19 de agosto 2013 - 00:00

Lista K porteña busca voto de clase media

Juan Cabandié
Juan Cabandié
En el kirchnerismo porteño todavía no hay candidatos fijos para las elecciones locales, pero la calculadora ya está funcionando.

La tropa K está a la espera de nuevos sondeos que orienten a los candidatos sobre las posibilidades de aumentar las chances en los comicios generales de octubre, cuando en la Ciudad de Buenos Aires se elegirán senadores, diputados y 30 legisladores.

La lista que encabezó Daniel Filmus a senador y Juan Cabandié a diputado nacional rozó el 20% de los votos, una marca que creen no fue tan mala en un distrito que le es adverso al peronismo y en comparación con otras geografías donde el oficialismo fue más castigado.

En rigor, la mejor elección del kirchnerismo en la Capital Federal fue de cerca del 30% de los votos, pero cuando se postulaba Cristina de Kirchner. La peor la registró en las legislativas de 2009 con el 11,5%, por eso el tercer puesto que registró en las PASO del pasado domingo 11 de agosto, con 375.663, alienta al sector a mejorar el resultado, donde la ilusión máxima es el 26%. Pero calculan que de no lograr esa suma, con poco más de lo acumulado en la interna podrán aumentar el número de legisladores que actualmente tiene el Frente para la Victoria y sus bloques satélites, cuando deben renovar cinco bancas en conjunto.

Para los análisis K, una porción de votantes que adhirió a la precandidatura de Alfonso Prat Gay (ver nota en pag.11) del combo UNEN que llevará Fernando Pino Solanas como postulante al Senado, podría optar por Filmus, pero no todo, claro, ya que el macrismo cree que buena parte irá para ellos.
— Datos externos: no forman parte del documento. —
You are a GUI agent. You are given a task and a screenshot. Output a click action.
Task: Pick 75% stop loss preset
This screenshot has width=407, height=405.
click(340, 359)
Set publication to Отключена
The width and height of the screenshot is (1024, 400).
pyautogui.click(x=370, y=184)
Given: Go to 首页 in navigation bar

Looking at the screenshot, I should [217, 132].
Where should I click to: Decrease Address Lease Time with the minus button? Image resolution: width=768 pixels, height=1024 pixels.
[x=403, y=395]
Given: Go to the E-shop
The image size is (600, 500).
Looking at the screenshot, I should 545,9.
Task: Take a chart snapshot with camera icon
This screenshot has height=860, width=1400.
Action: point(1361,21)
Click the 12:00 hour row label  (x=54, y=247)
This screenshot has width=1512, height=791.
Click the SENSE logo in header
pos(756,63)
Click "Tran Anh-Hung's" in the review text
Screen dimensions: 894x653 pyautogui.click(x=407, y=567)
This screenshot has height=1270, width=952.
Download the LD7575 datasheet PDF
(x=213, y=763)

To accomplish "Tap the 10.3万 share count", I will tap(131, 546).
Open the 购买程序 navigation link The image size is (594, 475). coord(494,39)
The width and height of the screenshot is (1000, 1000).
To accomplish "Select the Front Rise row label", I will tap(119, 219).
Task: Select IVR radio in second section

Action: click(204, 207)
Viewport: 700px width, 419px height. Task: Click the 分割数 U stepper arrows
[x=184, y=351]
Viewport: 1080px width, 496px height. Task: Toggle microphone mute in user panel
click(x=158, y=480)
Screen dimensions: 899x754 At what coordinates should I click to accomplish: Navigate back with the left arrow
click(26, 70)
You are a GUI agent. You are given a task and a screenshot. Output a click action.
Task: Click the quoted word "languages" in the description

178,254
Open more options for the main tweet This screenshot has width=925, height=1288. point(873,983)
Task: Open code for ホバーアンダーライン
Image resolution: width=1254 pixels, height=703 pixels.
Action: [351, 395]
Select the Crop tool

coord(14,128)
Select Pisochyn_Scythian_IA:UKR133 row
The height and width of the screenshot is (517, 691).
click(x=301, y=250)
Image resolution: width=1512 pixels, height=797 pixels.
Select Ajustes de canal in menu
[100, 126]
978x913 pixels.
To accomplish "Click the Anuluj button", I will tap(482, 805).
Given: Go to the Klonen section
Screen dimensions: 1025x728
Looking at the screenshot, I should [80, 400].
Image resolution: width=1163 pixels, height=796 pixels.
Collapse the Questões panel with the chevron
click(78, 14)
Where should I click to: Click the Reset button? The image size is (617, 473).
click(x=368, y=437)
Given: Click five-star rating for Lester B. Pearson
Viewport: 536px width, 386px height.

Según la calculadora K, el 1,6% de esos sufragios, que representaría el 1,5% del padrón que concurre a las urnas, sumaría a sus postulantes, pero también piensan en qué sucederá con los votos que registraron distintas agrupaciones de la izquierda, algunas inclusive que no alcanzaron al piso para llegar a octubre.

Tal vez, consideran, otros puntos a favor vendrían del votante que se quedó sin opción en el cuarto oscuro de las elecciones generales.

De ese modo, el kirchnerismo porteño, que logró su mejor caudal de votos en las zonas más relegadas de la Ciudad de Buenos Aires, apuesta en la campaña que comienza a conquistar adhesiones en los sectores medios, por caso, que favorecieron a Prat Gay aunque no le alcanzó a ese economista para seguir en carrera.

La idea de reforzar la tira con un ministro que encabece la lista a legisladores porteños, como Carlos Tomada, se desvanece por el momento, pero aumenta la decisión de repartir los renglones entre todas las porciones que integran el Frente para la Victoria, incluyendo a los aliados. La otra posición avanzada es la habilitación de colectoras que, si bien en las últimas elecciones generó una confrontación interna dentro del oficialismo, facilita el reparto. Allí estarían los candidatos de la agrupación de Martín Sabbatella, como también alguno de Aníbal Ibarra, entre otros.

La aparición del combo Carrió complica al kirchnerismo que pone en juego la banca del Senado en representación de la minoría.

"No nos vamos a disfrazar de algo que no somos, somos esto, pensamos de esta manera, creemos en un Estado presente y queremos una Ciudad inclusiva"
, sostuvo Cabandié durante una recorrida de campaña por el barrio porteño de La Boca.